## Work request
Any picture in the range stays out of the copy; retype exactly the lines from the one with "1372x885 pixels." to the end of the listing.

-- Opening Marker --

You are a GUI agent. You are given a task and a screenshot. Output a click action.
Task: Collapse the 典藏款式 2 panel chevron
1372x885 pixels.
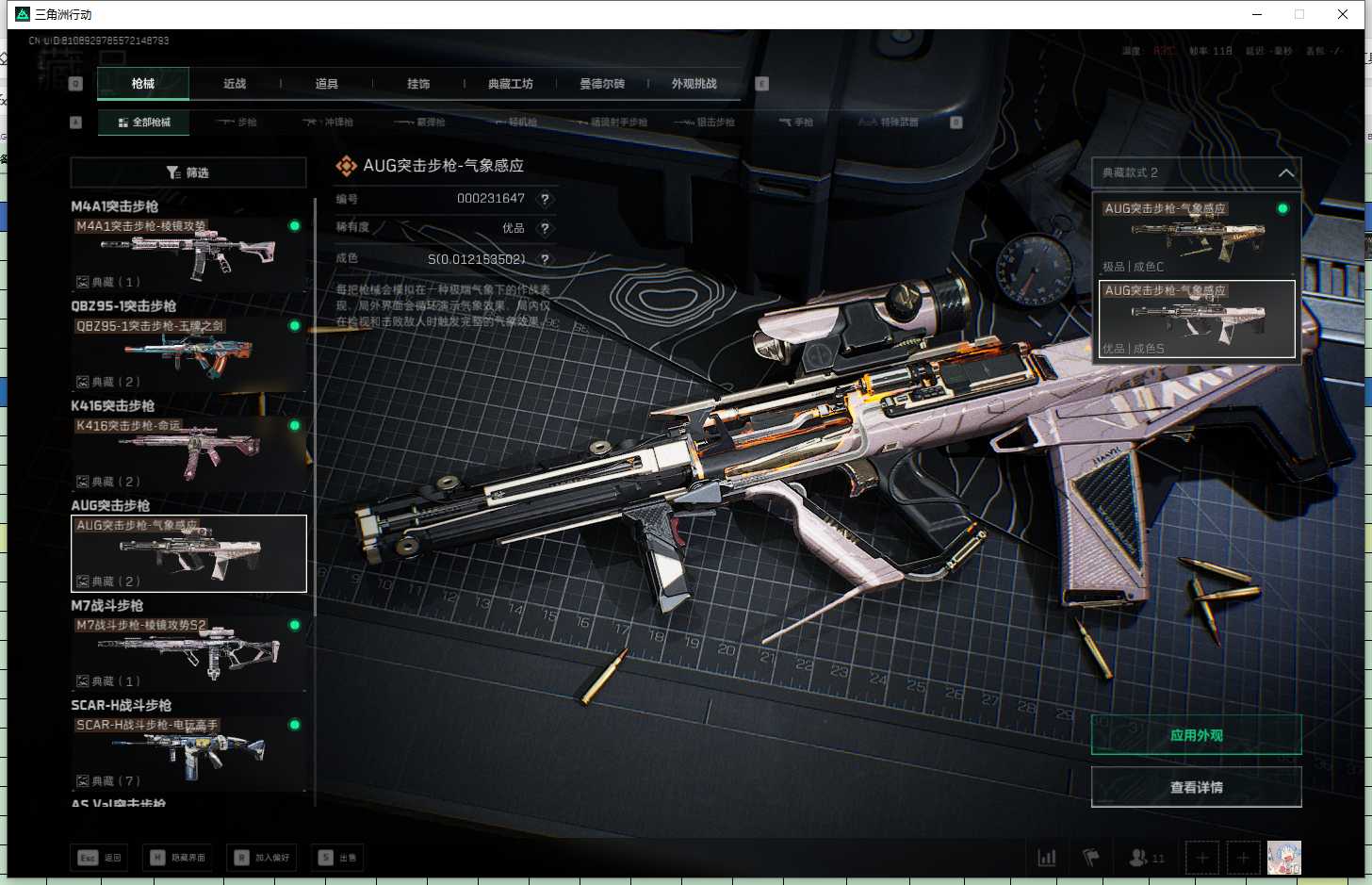click(x=1285, y=172)
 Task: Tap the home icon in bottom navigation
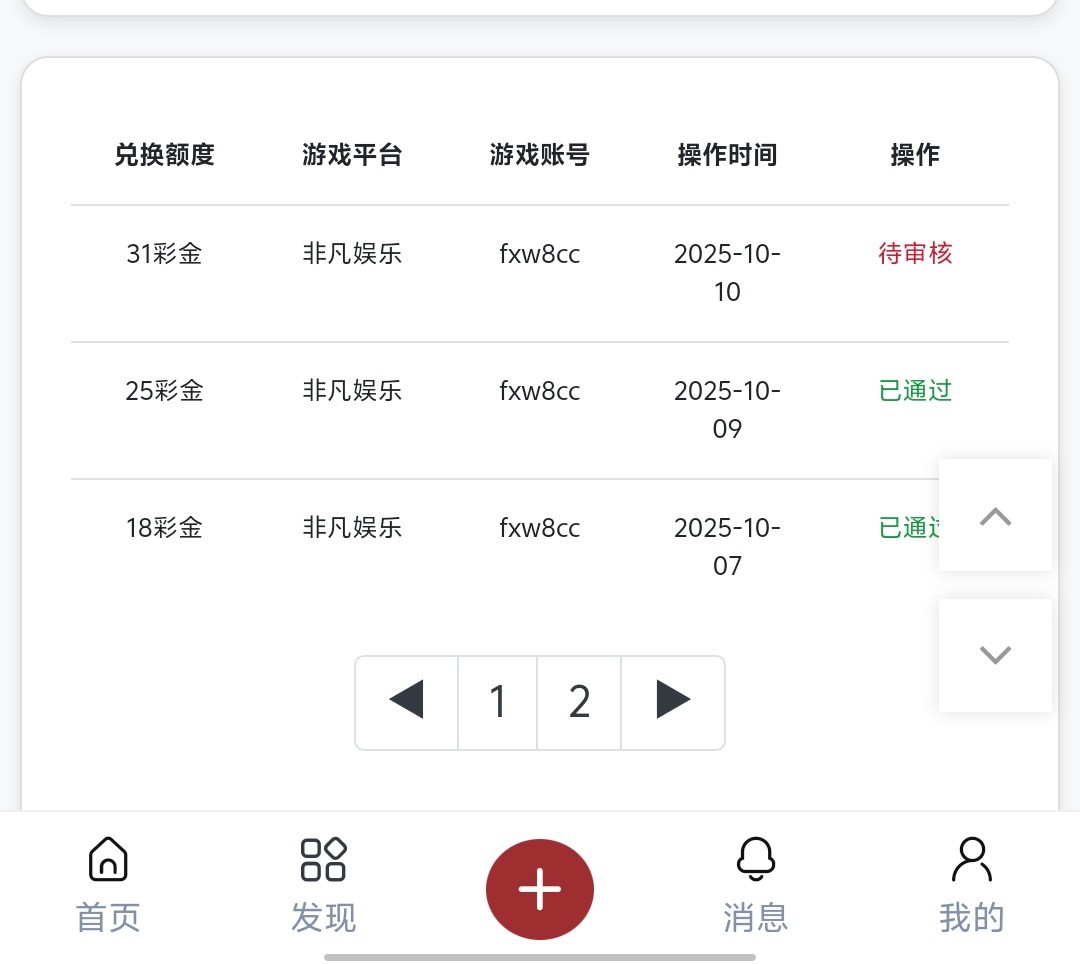108,860
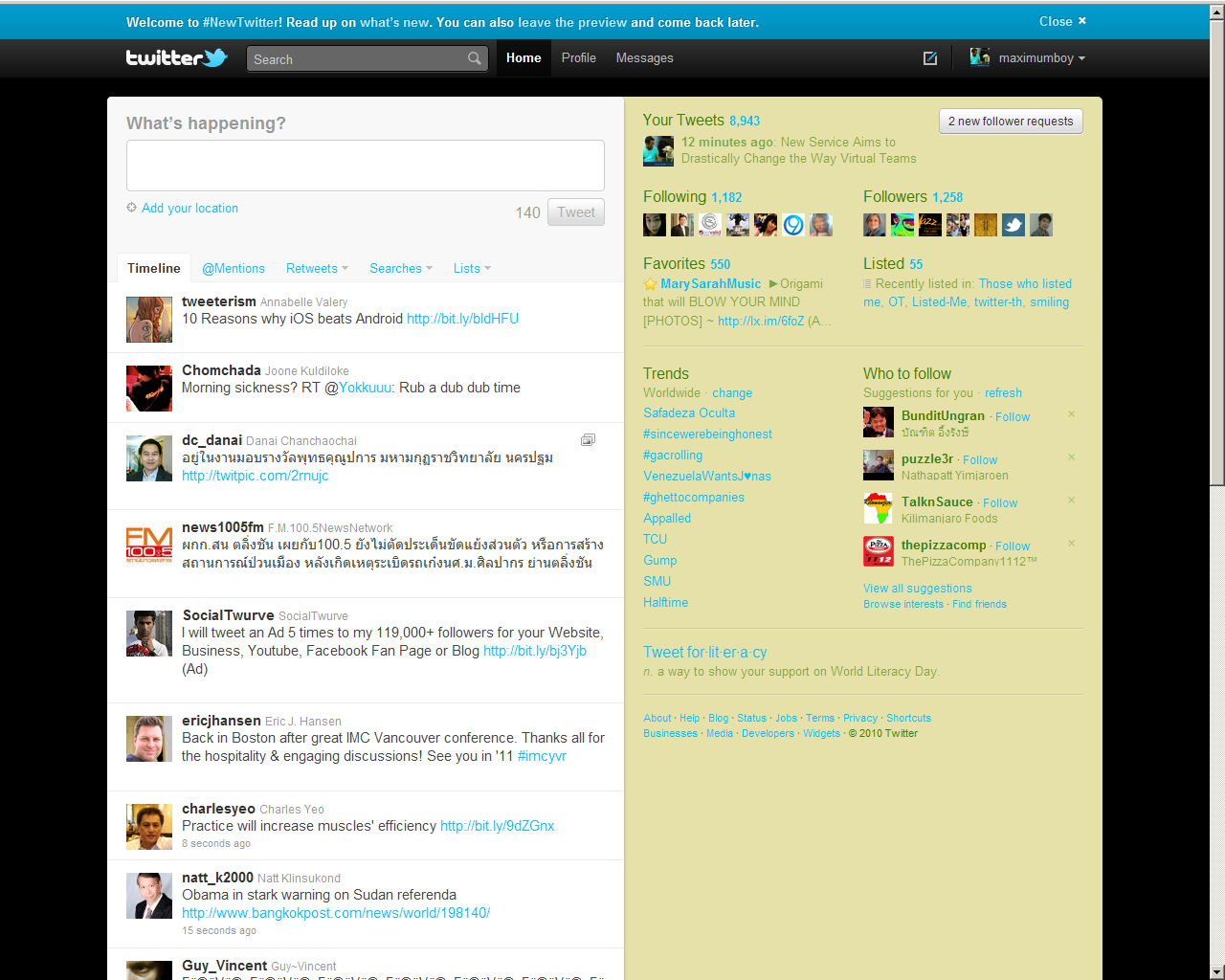Open the Lists dropdown
1225x980 pixels.
(472, 269)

-- Closing Marker --

## Exercise response
1372x885 pixels.
click(x=1285, y=172)
 Task: Tap the home icon in bottom navigation
108,860
Open the Lists dropdown
1225x980 pixels.
(472, 269)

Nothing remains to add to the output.